At this point, a large portion of the imperfect, less-accurate measurements researchers have to work with is due to the fact that sensors are made out of metal. They are coated with enzymes that are able to produce an electrical signal when they are activated, but this is insufficient for precise results.

For quite some time now, experts have been suggesting that carbon nanotubes might improve these performances, but introducing the molecules into standard use has proven difficult due to the fact that they do not get along with water.

This made them unsuited for applications involving biological fluids, researchers say.
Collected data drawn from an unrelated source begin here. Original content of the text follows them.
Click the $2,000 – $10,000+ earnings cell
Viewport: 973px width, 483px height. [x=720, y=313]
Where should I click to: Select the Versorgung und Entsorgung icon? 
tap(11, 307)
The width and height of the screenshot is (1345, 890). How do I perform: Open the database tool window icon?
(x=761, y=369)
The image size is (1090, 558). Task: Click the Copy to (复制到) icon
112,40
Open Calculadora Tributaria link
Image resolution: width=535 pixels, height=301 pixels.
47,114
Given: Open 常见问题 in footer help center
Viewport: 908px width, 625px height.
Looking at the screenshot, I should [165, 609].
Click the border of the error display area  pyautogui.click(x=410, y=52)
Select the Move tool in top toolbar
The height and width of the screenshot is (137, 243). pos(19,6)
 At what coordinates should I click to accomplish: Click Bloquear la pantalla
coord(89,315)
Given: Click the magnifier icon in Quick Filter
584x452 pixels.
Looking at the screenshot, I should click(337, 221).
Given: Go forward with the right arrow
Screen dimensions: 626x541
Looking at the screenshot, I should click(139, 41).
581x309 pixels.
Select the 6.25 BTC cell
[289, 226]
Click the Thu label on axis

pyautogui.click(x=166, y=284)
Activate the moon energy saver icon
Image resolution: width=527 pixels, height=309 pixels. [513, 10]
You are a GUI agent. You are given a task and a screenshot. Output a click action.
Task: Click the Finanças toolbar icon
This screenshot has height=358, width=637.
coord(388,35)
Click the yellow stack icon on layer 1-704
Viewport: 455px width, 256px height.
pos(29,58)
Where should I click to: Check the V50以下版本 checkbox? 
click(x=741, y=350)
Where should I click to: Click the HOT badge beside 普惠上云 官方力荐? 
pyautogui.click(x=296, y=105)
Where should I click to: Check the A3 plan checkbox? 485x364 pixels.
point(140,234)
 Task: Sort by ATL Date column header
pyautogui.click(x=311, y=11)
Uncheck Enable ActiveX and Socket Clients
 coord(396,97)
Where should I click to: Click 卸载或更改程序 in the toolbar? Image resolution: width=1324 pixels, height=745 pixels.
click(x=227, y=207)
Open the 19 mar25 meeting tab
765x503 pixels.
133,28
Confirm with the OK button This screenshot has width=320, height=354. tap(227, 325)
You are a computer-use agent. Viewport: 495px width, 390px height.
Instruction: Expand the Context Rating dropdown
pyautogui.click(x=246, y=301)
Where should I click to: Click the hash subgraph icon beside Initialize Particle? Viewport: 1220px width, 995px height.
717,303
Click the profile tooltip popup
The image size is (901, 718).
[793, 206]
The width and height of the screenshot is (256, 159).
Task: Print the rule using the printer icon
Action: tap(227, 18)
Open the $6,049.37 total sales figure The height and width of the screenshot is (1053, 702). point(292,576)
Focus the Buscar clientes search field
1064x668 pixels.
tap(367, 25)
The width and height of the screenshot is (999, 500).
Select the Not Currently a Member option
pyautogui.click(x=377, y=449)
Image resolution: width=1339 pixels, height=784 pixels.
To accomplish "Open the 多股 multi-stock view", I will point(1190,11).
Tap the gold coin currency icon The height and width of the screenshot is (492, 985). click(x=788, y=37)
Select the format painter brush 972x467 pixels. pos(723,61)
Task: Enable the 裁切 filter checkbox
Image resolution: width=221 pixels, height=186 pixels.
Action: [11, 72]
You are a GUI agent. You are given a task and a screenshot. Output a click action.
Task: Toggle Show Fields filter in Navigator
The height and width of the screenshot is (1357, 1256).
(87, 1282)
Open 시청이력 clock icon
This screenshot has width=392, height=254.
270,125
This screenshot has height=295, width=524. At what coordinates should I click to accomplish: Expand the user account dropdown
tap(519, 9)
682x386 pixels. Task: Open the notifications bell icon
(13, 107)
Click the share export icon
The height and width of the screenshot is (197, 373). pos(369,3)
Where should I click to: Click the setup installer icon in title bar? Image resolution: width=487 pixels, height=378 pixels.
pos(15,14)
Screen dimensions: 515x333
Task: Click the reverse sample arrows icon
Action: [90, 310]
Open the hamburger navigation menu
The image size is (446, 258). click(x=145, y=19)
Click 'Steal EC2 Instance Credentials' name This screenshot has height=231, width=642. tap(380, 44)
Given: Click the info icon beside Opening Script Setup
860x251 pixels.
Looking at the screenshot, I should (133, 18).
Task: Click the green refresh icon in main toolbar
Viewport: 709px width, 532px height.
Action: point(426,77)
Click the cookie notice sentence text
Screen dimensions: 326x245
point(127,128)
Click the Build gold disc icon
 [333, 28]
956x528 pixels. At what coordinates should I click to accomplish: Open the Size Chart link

However, by adding DNA sequences that are complementary to the CNT, it is possible to make the nanotubes function properly in liquids as well.

The achievement was reached by a team of investigators at Purdue, which was led by Marshall Porterfield and Jong Hyun Choi. Details of their accomplishment appear in the latest issue of the journal The Analyst.

Porterfield holds an appointment as a professor of agricultural and biological engineering and biomedical engineering, while Choi is an assistant professor of mechanical engineering at the university.

“In the future, we will be able to create a DNA sequence that is complementary to the carbon nanotubes and is compatible with specific biosensor enzymes for the many different compounds we want to measure,” Porterfield explains.

“It will be a self-assembling platform for biosensors at the biomolecular level,” he goes on to say.

“Once the carbon nanotubes are in a solution, you only have to place the electrode into the solution and charge it. The carbon nanotubes will then coat the surface,” Choi adds. He was the one who developed the DNA molecules necessary for the CNT to work in fluids.

“You could mass produce these sensors for diabetes, for example, for insulin management for diabetic patients,” Porterfield says of the potential practical applications this innovation could have.

The study was sponsored by grants from the National Institutes of Health (NIH) and the Office of Naval Research (ONR).